Die Situation veränderte sich dramatisch als nach dem deutschen Einmarsch in der Tschechoslowakei (15.3.1939) das Reichsprotektorat Böhmen und Mähren gebildet wurde. Die Lage war für die National besonders heikel, weil ihr Repräsentant Basch als Jude galt. Die Entscheidung war indes schnell getroffen; Ohne Wissen von Basch, teilte die Basler Direktion dem frisch erkorenen Nachfolger Preuss mit:"Für uns steht vor allem betreffend der Weiterführung unserer dortigen Generalrepräsentanz fest, dass wir, durch die neuen Gesetze in Ihrem Lande gezwungen, leider nicht mehr in der Lage sein werden, Herrn Direktor Basch als unseren Generalrepräsentanten zu behalten. Wir bedauern dies sehr, können aber an diesem Zustande nichts ändern."[Direktion an Preuss, 28.4.1939].

Gleichzeitig prüfte man verschiedene Formen der Zusammenarbeit mit andern Versicherern. Neben der österreichischen Allianz war auch die Helvetia als mögliche Partnerin vorgesehen. Diese Schweizer Versicherungs-Gesellschaft war ebenfalls mit einem jüdischen Geschäftsleiter in Prag vertreten. Bei einem allfälligen Zusammenschluss war vorgesehen, die Geschäftsführung Gustav Preuss anzuvertrauen, "[...]sofern Sie [G. Preuss] uns bestätigen können, dass sich bei Ihnen die Frage bezüglich reinarischer Abstammung nicht stellt bezw. nicht stellen kann." [Direktion an Preuss, 28.4.1939]. Preuss, Opportunist genug, gelobte Verschwiegenheit und bekräftigte "[...] dass ich rein arischer Abstammung bin und dies auch nachweisen kann." [Preuss an Direktion, 30.4.1939].

Bedächtiger und abgeklärter ging die Helvetia in dieser Sache vor. Um sich ein besseres Bild der Verhältnisse machen zu können, entsandte sie einen Prokuristen in das Protektorat: "Nach Rückkehr unseres Prokuristen haben wir beschlossen, vor entscheidenden Aenderungen in der Repräsentanz einmal die erwarteten Judengesetze abzuwarten" [Helvetia an National, 9.8.1939] Die National hingegen orientierte ihren altgedienten jüdischen Mitarbeiter: "Mit dem 31. Dezember liefe unser Vertragsverhältnis ab und nach diesem Stichtag habe er, Basch, keine rechtlichen Ansprüche mehr an unsere Gesellschaft zu stellen" [Aktennote, 30.5.1939] . Drei Wochen später erst, wurde der Erlass des Reichsprotektors über die "Entjudung der Wirtschaft" publiziert.

- [DATENAUSZUG]:
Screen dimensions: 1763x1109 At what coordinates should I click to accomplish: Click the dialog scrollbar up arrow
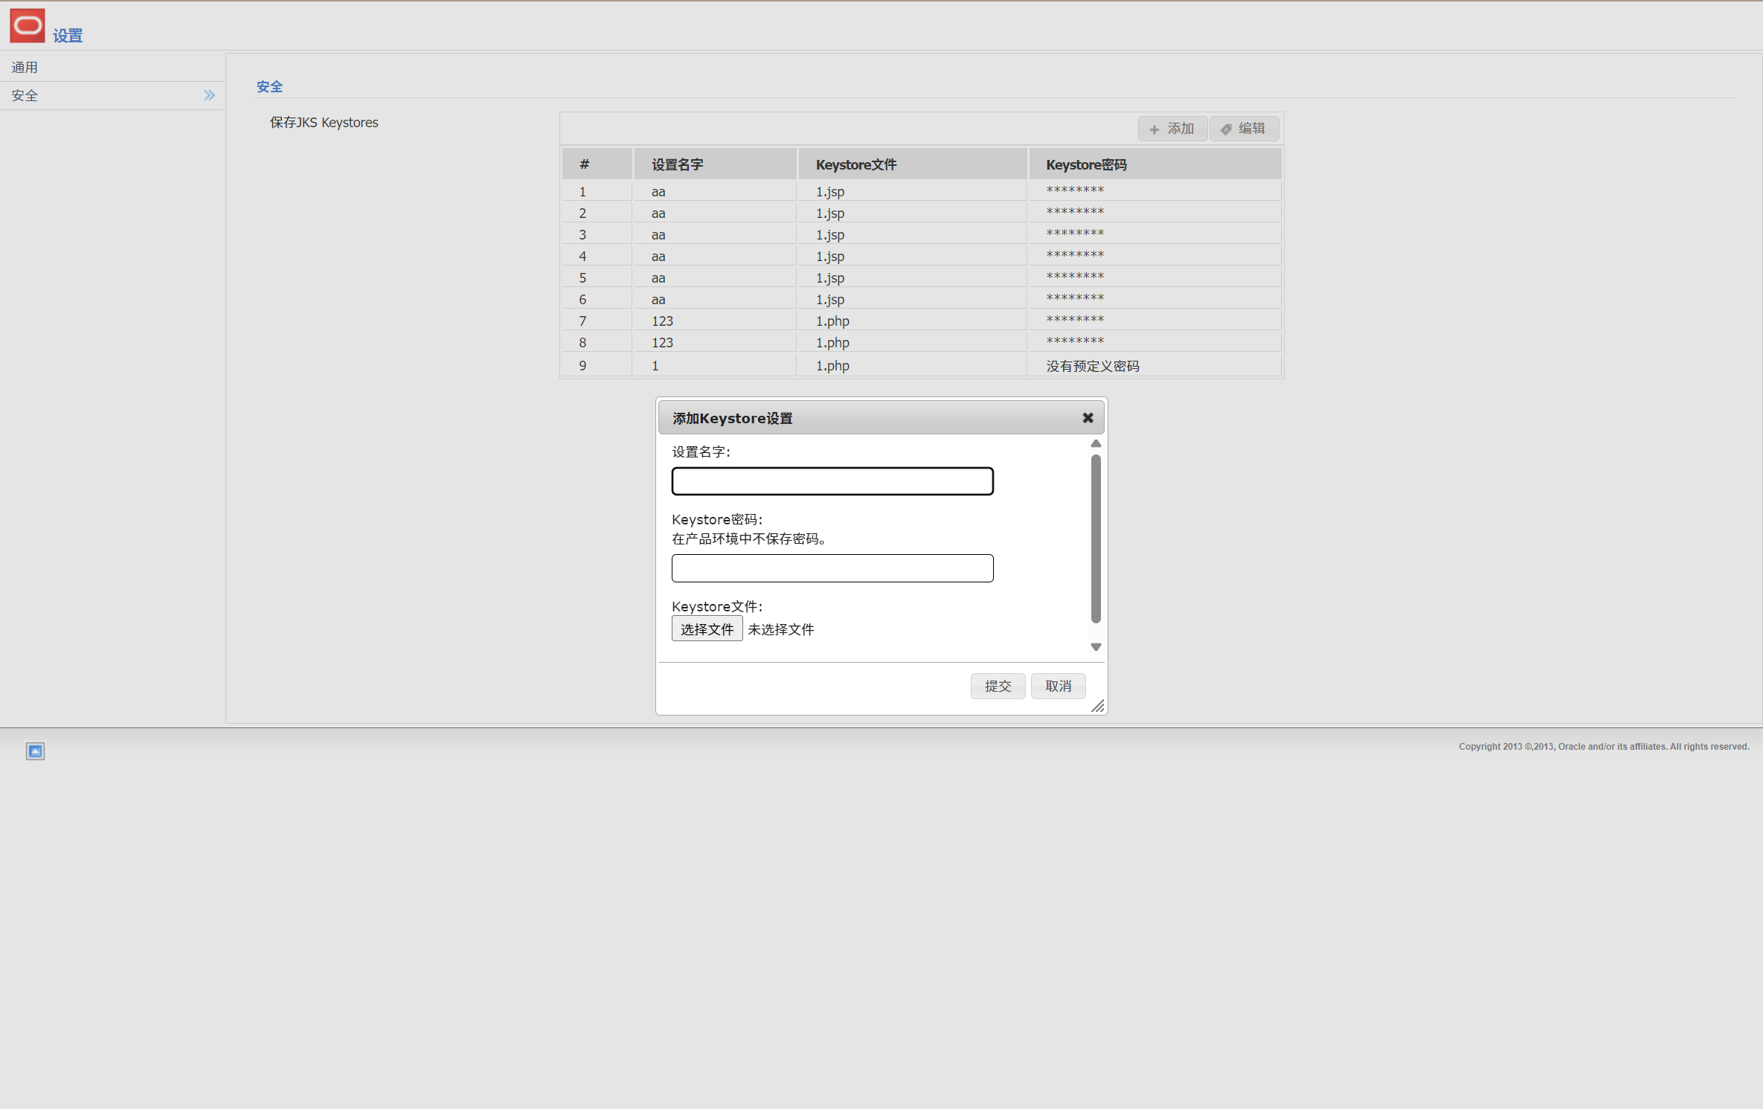tap(1096, 444)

- [AUFGABE A]: Liste alle Quellenangaben auf, die im Text über die National im Protektorat in eckigen Klammern stehen. Nenne jede nur einmal.
- [AUFGABE B]: Führe den Text über die National im Protektorat nach seinem letzten Satz weiter.

- [LÖSUNG A]:
- Direktion an Preuss, 28.4.1939
- Preuss an Direktion, 30.4.1939
- Helvetia an National, 9.8.1939
- Aktennote, 30.5.1939

- [LÖSUNG B]:
Liess sich die Entlassung noch mit einer vorausschauenden, den Umständen Rechnung tragenden Planung rechtfertigen, so zeugte die nachfolgende Korrespondenz von Hartherzigkeit, ja, von unredlicher Ausnutzung einer Notlage: Die Büromöbel waren Baschs persönlicher Besitz, wurden jedoch von der Geschäftsstelle weiter benutzt. Anstatt ihm mit einem grosszügigen Übernahmeangebot den erzwungenen Austritt etwas zu erleichtern, verlegte man sich aufs kleinliche Feilschen. In wochenlangem Briefverkehr folgten Gegenangebote auf Offerten, Gegenexpertisen auf Schätzungen. Beim Preis von 15'000 Kronen angelangt, riet Preuss schliesslich der Direktion: "Mit Rücksicht darauf, dass wir bei Neuanschaffung aller dieser Gegenstände natürlich viel mehr bezahlen müssten und ausserdem bei der grossen Nachfrage nach Büromöbeln eine Bestellung erst nach Wochen effektuiert werden könnte, glaube ich, Ihnen die Uebernahme auf obiger Basis empfehlen zu können." [Preuss an Direktion, 24.8.1939]. Worauf aus Basel das Einverständnis folgte.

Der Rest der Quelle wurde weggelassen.